Absolute Dance, a primal form created by Rudolf von Laban, inspires my preference for body rhythm as the catalyst for drawing.

[Laban] set out from the idea that we should be able to perceive rhythm not only through our ears; that our eyes should be just as capable of perceiving it. When we see the waves of the sea from afar, so that we cannot hear their sounds, we yet fully take in their rhythm. Why should we not have the same delight, he argued, from seeing a dancer? Why should not the dance, like a moving sculpture, be sufficient in itself? It was on these theories that he based the Absolute Dance (Gertrud Bodenwiesser, The New Dance, pp.69-70).



A5 recycled paper sheets (clipped to A5 wooden drawing boards) and clutch pencils (with large soft leads) are made available to workshop participants.


Enter the space

Walk through the space, aware of your breath as you consciously focus on leaving behind the physical experience of getting here (by foot, bike, car or public transport) (Ref. Christine McMillan, 2008).
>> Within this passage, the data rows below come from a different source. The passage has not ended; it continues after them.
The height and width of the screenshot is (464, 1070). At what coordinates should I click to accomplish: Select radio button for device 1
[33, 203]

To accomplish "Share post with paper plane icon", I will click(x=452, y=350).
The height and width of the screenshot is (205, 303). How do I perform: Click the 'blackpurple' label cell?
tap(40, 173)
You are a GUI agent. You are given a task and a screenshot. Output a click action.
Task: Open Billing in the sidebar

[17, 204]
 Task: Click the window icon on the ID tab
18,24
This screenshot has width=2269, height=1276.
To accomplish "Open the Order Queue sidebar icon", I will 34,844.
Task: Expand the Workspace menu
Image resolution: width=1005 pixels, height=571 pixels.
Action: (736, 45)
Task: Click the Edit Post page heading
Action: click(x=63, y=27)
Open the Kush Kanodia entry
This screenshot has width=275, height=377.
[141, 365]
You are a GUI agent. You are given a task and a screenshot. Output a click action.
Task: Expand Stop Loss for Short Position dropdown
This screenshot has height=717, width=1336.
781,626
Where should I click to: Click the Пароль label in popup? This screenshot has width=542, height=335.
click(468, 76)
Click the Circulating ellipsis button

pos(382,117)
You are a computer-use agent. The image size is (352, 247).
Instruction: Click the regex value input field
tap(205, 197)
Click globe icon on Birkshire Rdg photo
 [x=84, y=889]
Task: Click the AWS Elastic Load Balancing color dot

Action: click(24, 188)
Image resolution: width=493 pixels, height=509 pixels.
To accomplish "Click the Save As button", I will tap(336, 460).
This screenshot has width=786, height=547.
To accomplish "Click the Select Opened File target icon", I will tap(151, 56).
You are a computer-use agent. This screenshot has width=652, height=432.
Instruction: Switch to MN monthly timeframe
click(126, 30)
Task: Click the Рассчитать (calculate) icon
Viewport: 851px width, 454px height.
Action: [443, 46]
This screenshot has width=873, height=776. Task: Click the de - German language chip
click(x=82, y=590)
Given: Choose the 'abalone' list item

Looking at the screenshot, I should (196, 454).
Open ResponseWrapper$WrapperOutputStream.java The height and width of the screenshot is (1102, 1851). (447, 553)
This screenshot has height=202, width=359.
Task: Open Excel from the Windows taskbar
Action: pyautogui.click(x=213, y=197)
What changes do you note in your breathing?

Now imaginatively enter and explore a wide white page that is bound within the 3 dimensions of this place – its length, breadth and height.

Focus on your feet connecting to the ground through the weight of your whole body.

Imagine marking the ground with inky feet, drawing a scale that ranges between extremely light and heavy.

Use other body parts to draw lines of different weight through all the dimensions of your imagined 3D page.

Think of your lines as drawing the 4th dimension of time.

Gradually find stillness. Close your eyes. Breathe. Imagine yourself now within a new clear space. You have moved through the imagined white page and into the reality of the present. Open your eyes.

Take your drawing board and pencil and, without looking at the paper, slowing walk and draw a line that spirals clockwise from the centre. Allow the weight of your pencil on the paper to trace the weight of your body on the ground. Your lines will reflect this experience of movement.